The High Court in Pretoria will today learn if a Springs mother who, along with her husband, is accused of severely abusing and neglecting their five children, can be held accountable for her actions.
Judge Eben Jordaan in December last year postponed the trial because a psychiatric report about the 38-year-old mother was not ready. The mother was earlier referred for mental observation after a forensic criminologist, Dr Pixie du Toit, said in a report the woman could not be held accountable for her actions because of her dyslexia and low intelligence.
Dr Toit said the mother suffered from Stockholm syndrome and had an “unhealthy bond” with her husband after years of physical, sexual and psychological abuse.
She had no doubt that the mother was the victim of repeated physical and sexual assaults, intimidation and manipulation by her husband, resulting in an attitude of total subservience and dependence on her “antisocial” and abusive husband as a subconscious survival strategy.
The state handed in love letters exchanged between the woman and her husband while he was in prison.
Dr Du Toit relied on the views of the principal of a special school, where the mother used to be a pupil, that the average IQ of persons with dyslexia (such as the mother) was between 60 and 80 and that persons with such a low intellect could not be held accountable for their actions.

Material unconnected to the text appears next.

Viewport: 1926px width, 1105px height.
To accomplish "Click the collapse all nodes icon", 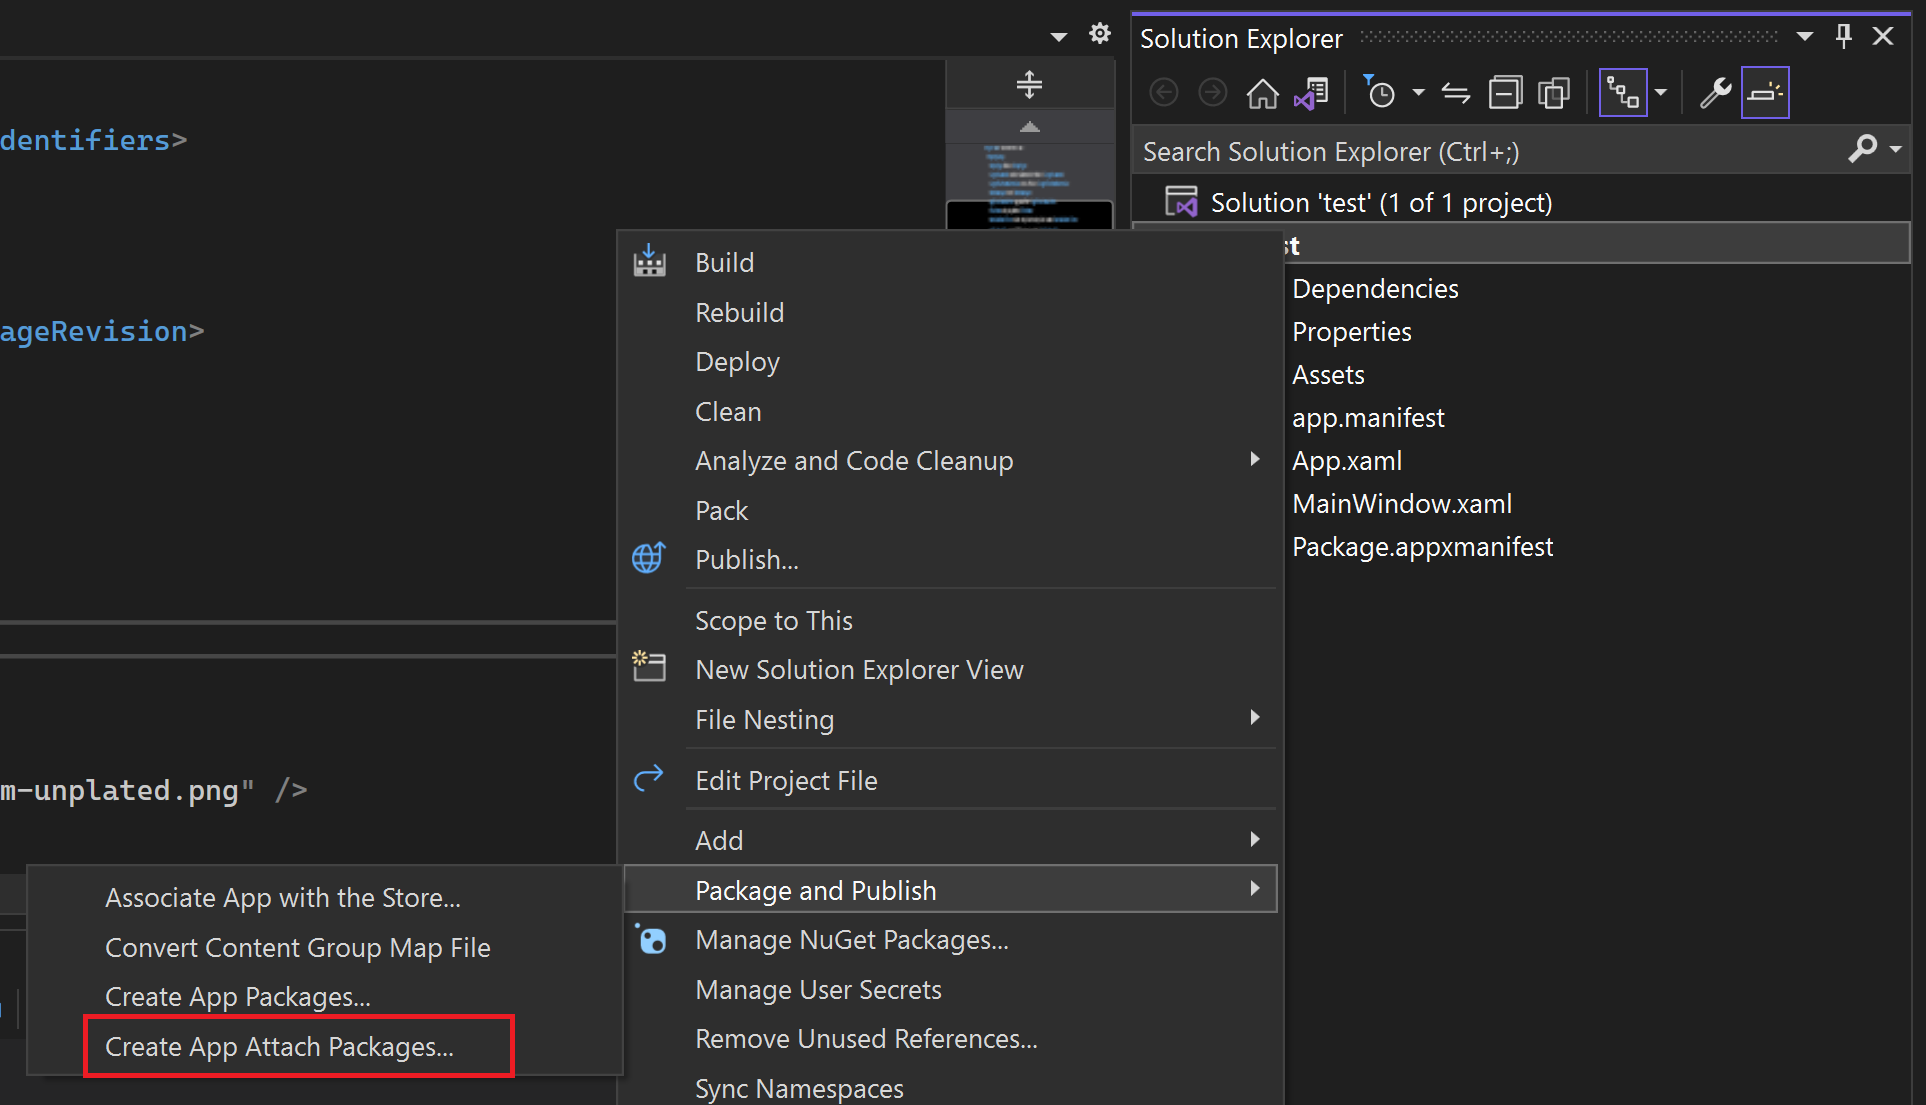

The couple pleaded not guilty to 21 charges relating to the alleged abuse and neglect of their five children, then aged between two and 16, and attempting to murder their 11-year-old son. The father also denied raping and sexually abusing his 16-year-old daughter.
Shocking details emerged during the trial of how the eldest boy was strung up between pillars and left to hang there for a day while he was hit on the head with a knobkerrie, shocked with a cattle prod, burnt with a blow torch, sjambokked and used as a launching bag.
The eldest daughter was shocked with a cattle prod and violently sexually abused. The younger children’s teeth were rotten to the gums and the youngest of two had abrasions on his back and eye.
The abuse came to light after the eldest boy ran to neighbours for help.